* _THE TASK_: Count the lines in the rows below that contain the word "screenshot", and reply with only the number.

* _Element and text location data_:
════════

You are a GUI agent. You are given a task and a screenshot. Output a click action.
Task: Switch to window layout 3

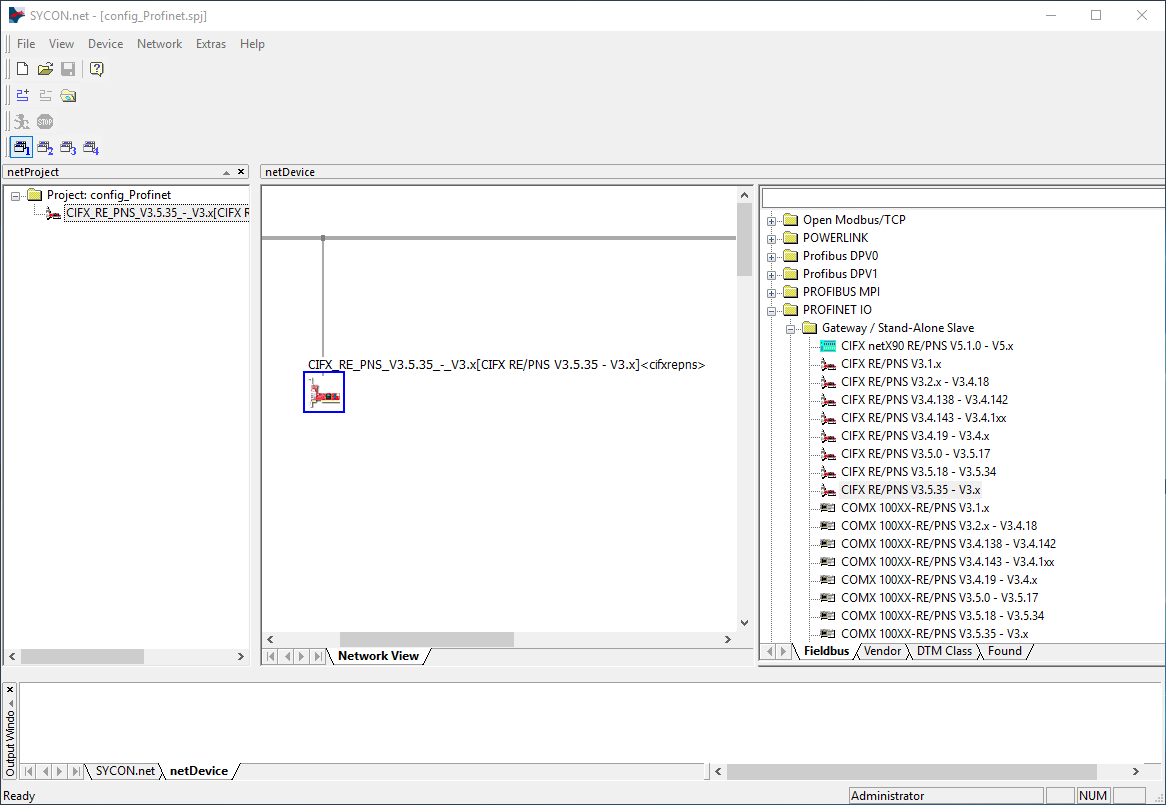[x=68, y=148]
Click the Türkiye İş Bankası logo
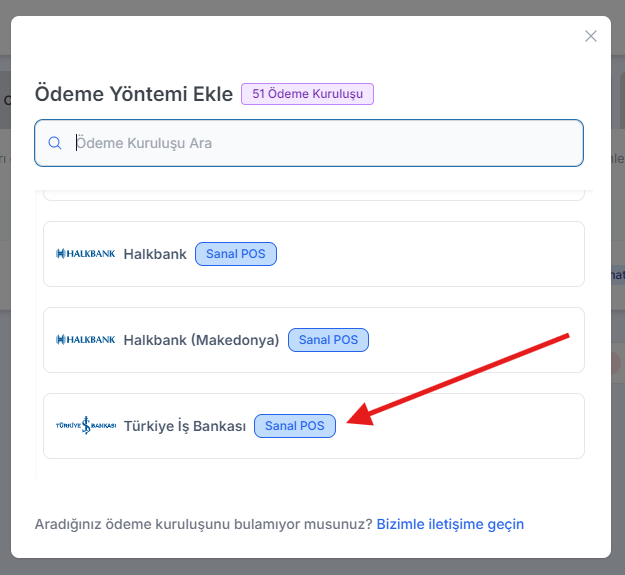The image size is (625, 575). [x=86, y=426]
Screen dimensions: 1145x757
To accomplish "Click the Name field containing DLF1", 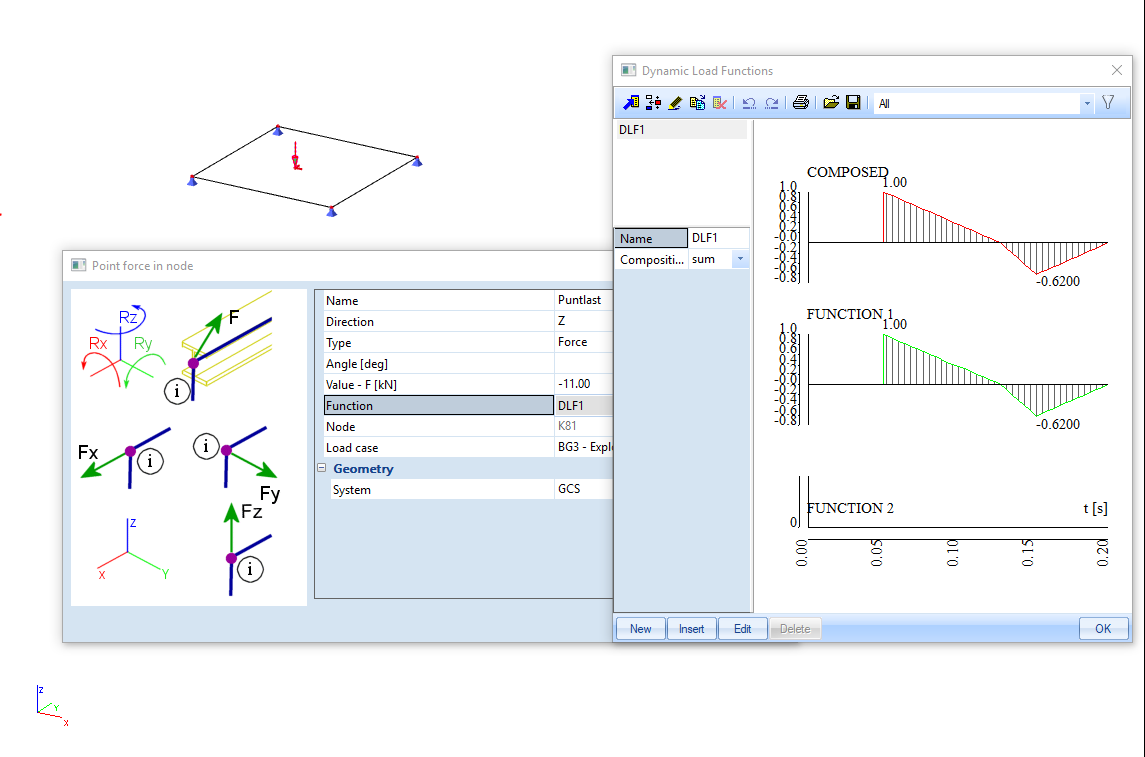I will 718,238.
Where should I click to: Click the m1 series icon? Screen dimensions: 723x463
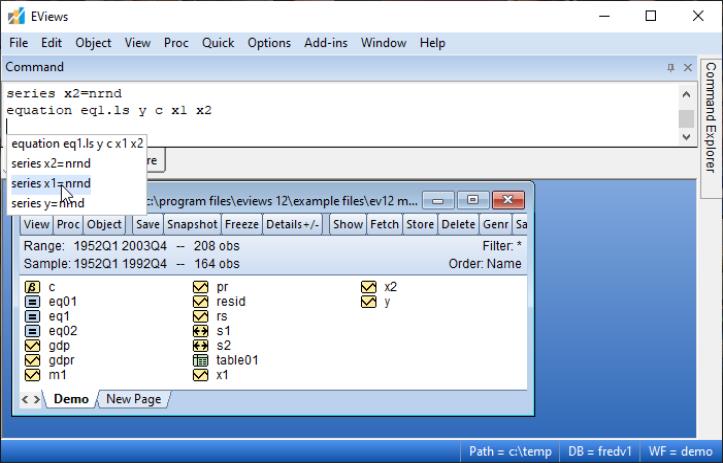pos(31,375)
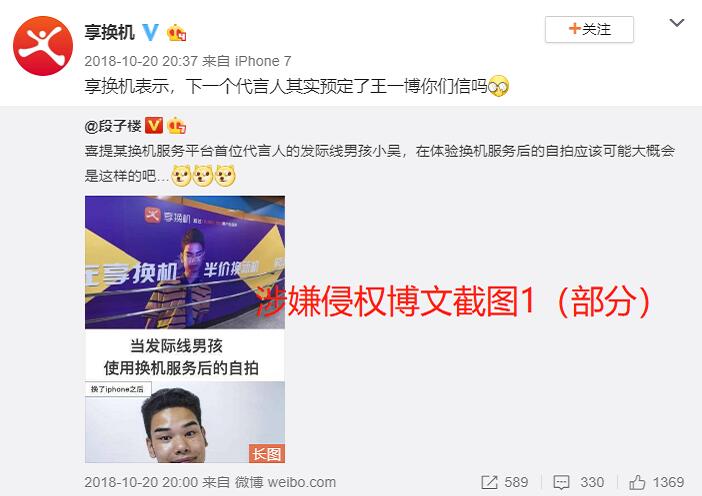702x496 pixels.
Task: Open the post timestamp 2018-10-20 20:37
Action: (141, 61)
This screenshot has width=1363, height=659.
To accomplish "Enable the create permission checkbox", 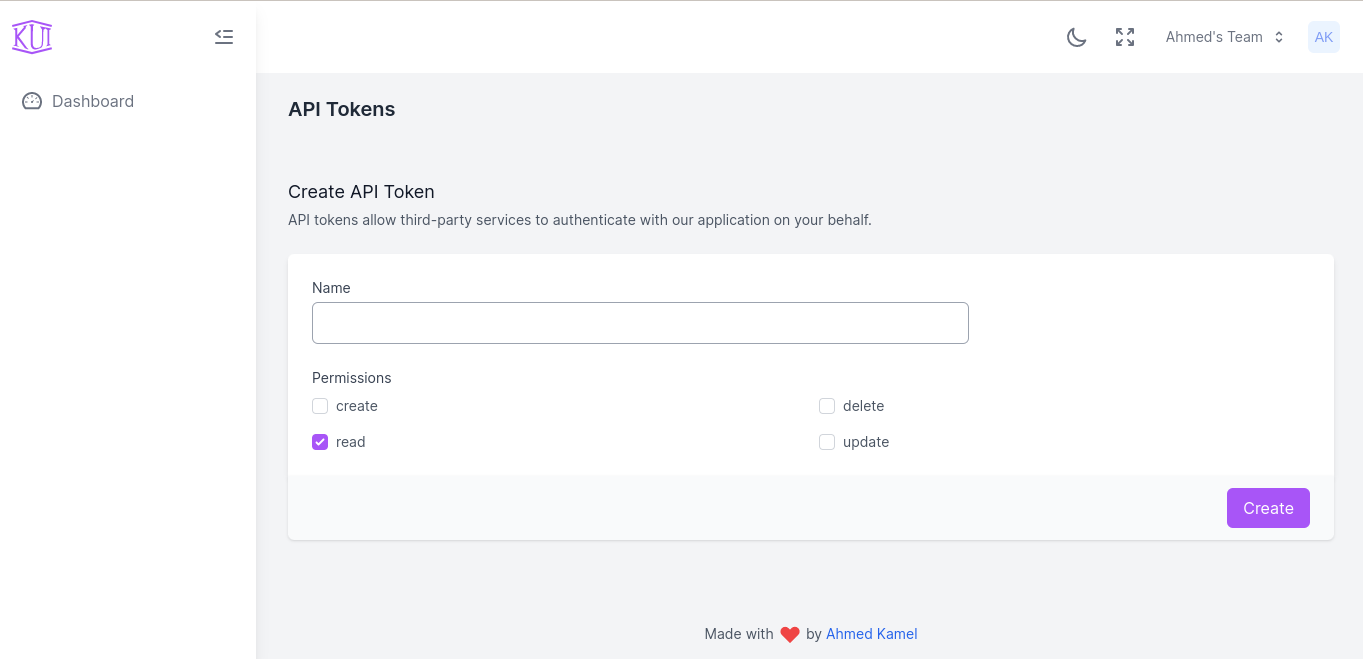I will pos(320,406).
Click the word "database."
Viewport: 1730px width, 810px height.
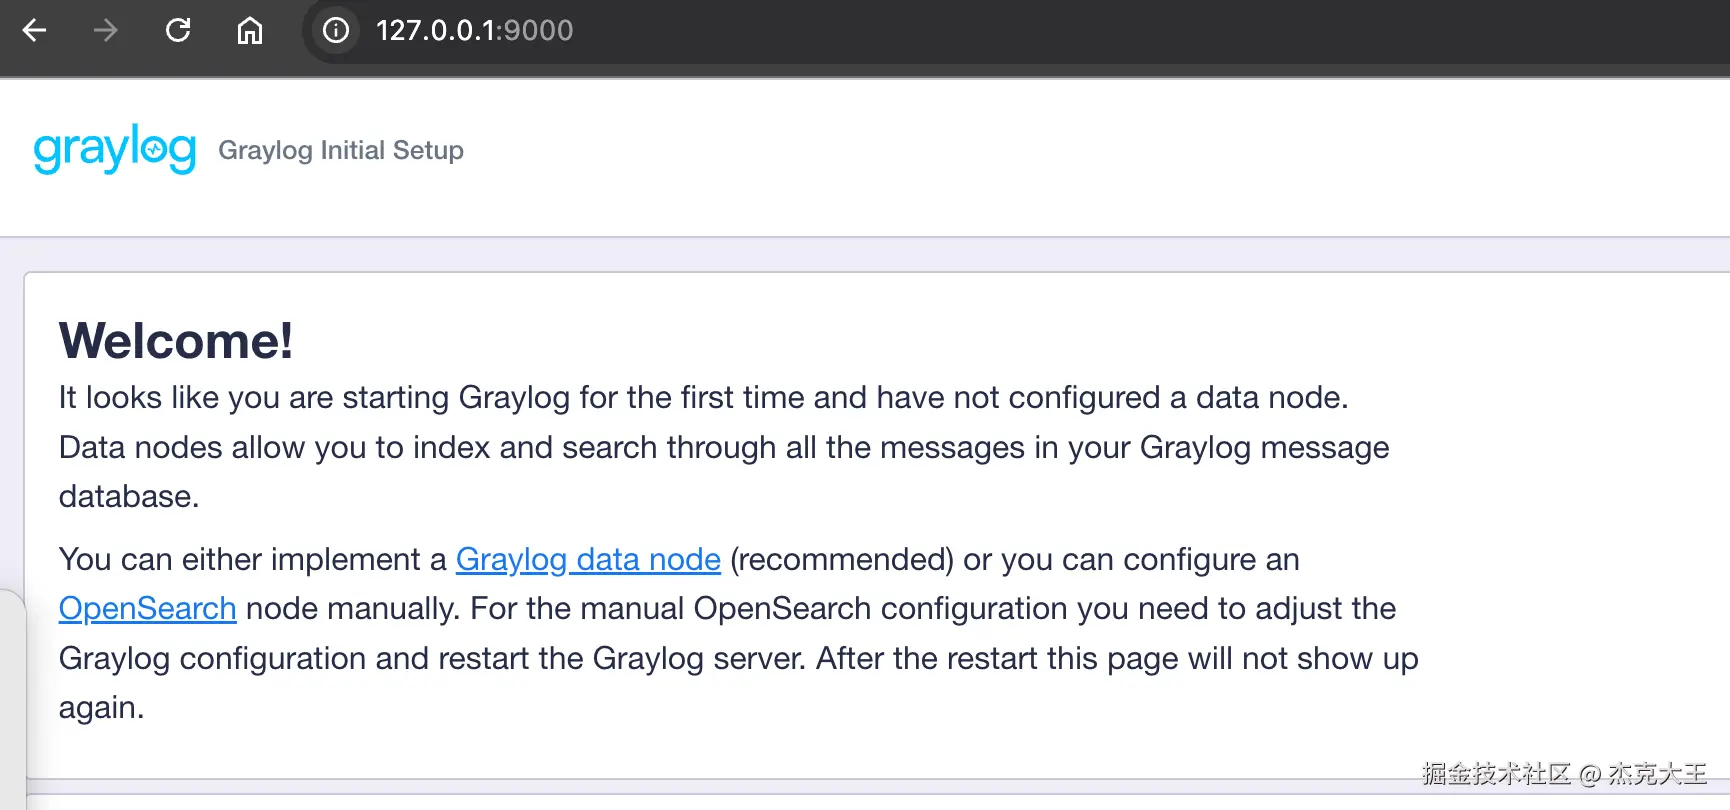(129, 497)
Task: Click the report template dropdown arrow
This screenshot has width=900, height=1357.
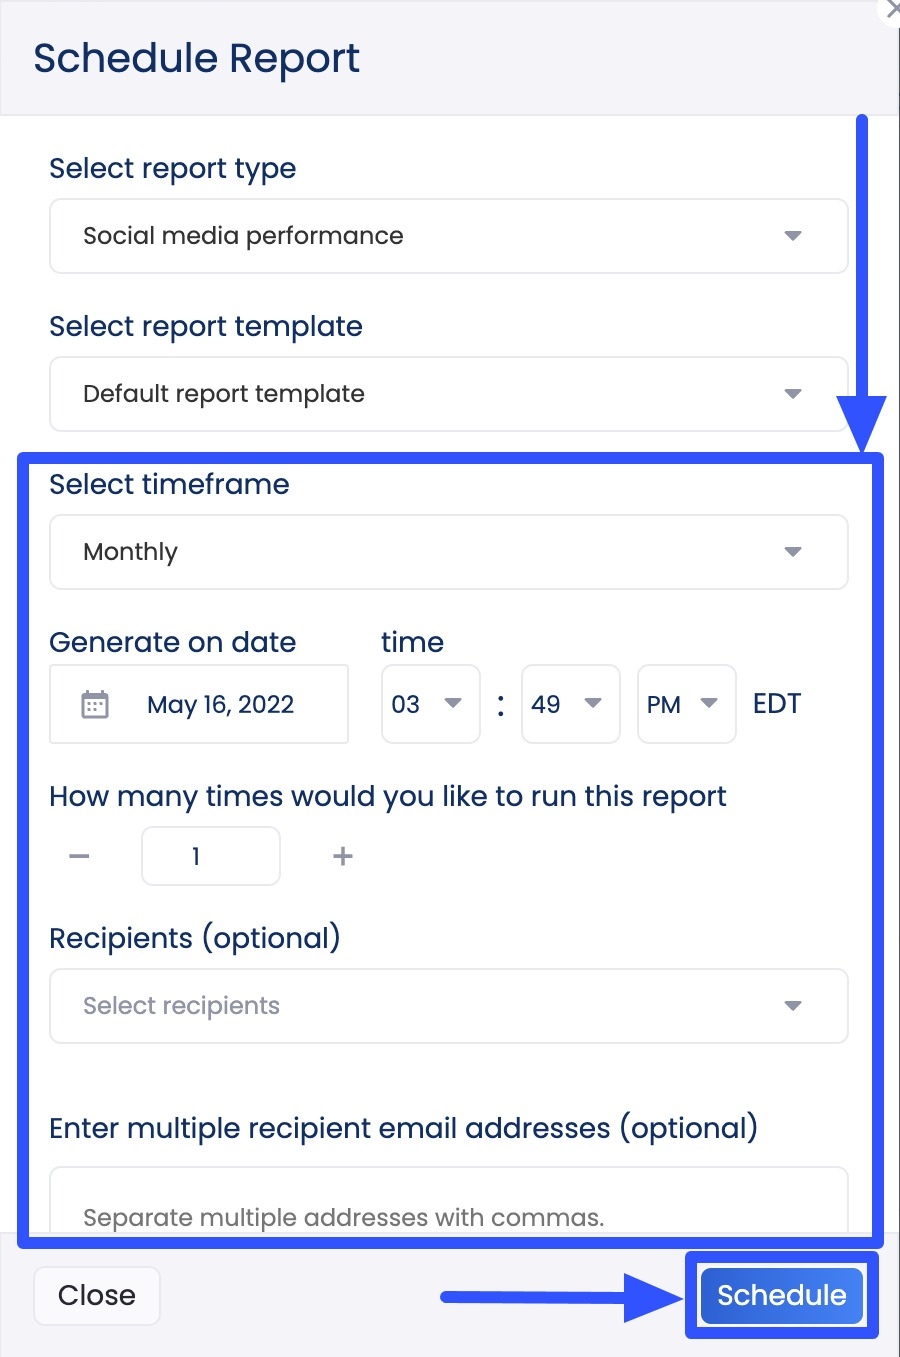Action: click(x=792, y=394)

════════

* _TASK ANSWER_: 3